Comment se sont déroulés les semaines et les mois qui ont suivi?
Je suis resté endolori par l'accident et les maux de tête n'ont pas disparu. Dès que j'essayais de faire quelque chose, bouger ou réfléchir, cela empirait. Seul le fait de rester au lit permettait de réduire les douleurs, ce que j'ai donc fait la plupart du temps.
Il y a donc des progrès, mais vous souffrez toujours à ce jour.
Les maux de tête sont toujours présents. Mais ce qui me dérange le plus, c'est l'épuisement à la moindre activité. Les maux sont ennuyeux et douloureux, mais être épuisé rien qu'en sortant du lit, c'est hyper frustrant, surtout pour un athlète.
Désormais, comment voyez-vous la suite? Remonter sur un tremplin est-il envisageable?
Au rythme actuel, j'espère pouvoir sauter à nouveau en fin d'hiver.
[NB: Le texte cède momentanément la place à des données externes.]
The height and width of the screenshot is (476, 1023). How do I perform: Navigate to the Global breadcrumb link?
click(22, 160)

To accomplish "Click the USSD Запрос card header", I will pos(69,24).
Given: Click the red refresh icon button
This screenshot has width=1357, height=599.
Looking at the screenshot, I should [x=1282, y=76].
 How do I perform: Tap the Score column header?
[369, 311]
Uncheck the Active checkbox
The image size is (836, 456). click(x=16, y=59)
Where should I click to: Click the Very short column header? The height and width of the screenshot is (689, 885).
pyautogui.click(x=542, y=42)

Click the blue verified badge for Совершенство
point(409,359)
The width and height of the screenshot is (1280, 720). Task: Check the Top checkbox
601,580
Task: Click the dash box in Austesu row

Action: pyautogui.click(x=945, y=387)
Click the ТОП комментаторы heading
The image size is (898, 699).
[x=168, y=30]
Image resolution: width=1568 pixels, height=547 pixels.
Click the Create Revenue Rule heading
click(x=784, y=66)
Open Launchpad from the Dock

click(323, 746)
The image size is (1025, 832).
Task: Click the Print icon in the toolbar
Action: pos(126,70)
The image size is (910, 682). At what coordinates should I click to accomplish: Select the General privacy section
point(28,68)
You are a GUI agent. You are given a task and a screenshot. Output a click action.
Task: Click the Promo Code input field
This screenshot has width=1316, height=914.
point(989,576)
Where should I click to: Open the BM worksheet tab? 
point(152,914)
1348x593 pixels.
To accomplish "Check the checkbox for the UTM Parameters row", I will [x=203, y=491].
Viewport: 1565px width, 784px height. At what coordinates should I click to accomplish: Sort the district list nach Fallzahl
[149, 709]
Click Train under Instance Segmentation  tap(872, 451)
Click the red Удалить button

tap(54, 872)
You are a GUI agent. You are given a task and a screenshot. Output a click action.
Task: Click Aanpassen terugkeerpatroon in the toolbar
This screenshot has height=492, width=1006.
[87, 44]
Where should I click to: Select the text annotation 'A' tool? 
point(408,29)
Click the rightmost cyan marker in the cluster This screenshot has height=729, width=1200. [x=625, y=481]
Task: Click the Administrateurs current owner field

Mais ce ne sera pas en compétition. Il est très peu réaliste de me voir porter un dossard cette saison.
Ce n'est donc pas pour tout de suite. Etes-vous quand même parvenu à faire un peu de sport, dernièrement?
J'ai pu marcher un peu dans les montagnes. Mais tout ce qui nécessite un pouls élevé, une réflexion rapide ou des mouvements brusques est loin d'être envisageable. La course à pied me fait mal à la tête à chaque foulée, mais pratiquer le vélo calmement semble fonctionner un peu.
Il s'agit probablement de votre blessure la plus grave. Si un retour devient possible, il y aura des craintes en haut de la plateforme.
J'ai eu plusieurs accidents au cours de ma carrière, mais cela n'a jamais nécessité plus de 2 ou 3 mois d'arrêt, et je pouvais suivre un entraînement alternatif. C'est donc plus lourd, mais vous savez, mon envie de sauter est revenue au bout d'une semaine, puis à chaque fois que j'ai été faire un tour au tremplin proche de chez moi (réd: celui d'Holmenkollen à Oslo). Je compte m'élancer à nouveau!
Vous avez 28 ans et avez davantage arpenté la Coupe continentale. Craignez-vous de ne pas retrouver votre place en équipe nationale, sachant que le circuit B est souvent considéré comme celui de la relève?
Je suis encore loin de ces préoccupations, car loin d'un retour. Mais en effet, la priorité est donnée aux jeunes depuis quelques années en Norvège. Or quand je sauterai à mon meilleur niveau, je retrouverai ma place dans l'équipe, ça ne fait aucun doute.
Dernière question, Sondre. Votre première victoire en Coupe d'Europe a été glanée à Engelberg et vous avez décroché plusieurs podiums là-bas. Ce lieu devait avoir une place particulière. Qu'en est-il maintenant?
C'est vrai, et c'est aussi à Engelberg que j'ai débuté ma première saison complète en équipe de Norvège. C'est un lieu à part. J'aime cette station et son tremplin. Il est regrettable que cette chute se soit produite là-bas. Cependant, je crois qu'en cas d'accident nécessitant l'intervention des premiers secours et une hospitalisation, la Suisse est, en dehors de chez moi, le meilleur endroit où l'on peut se trouver.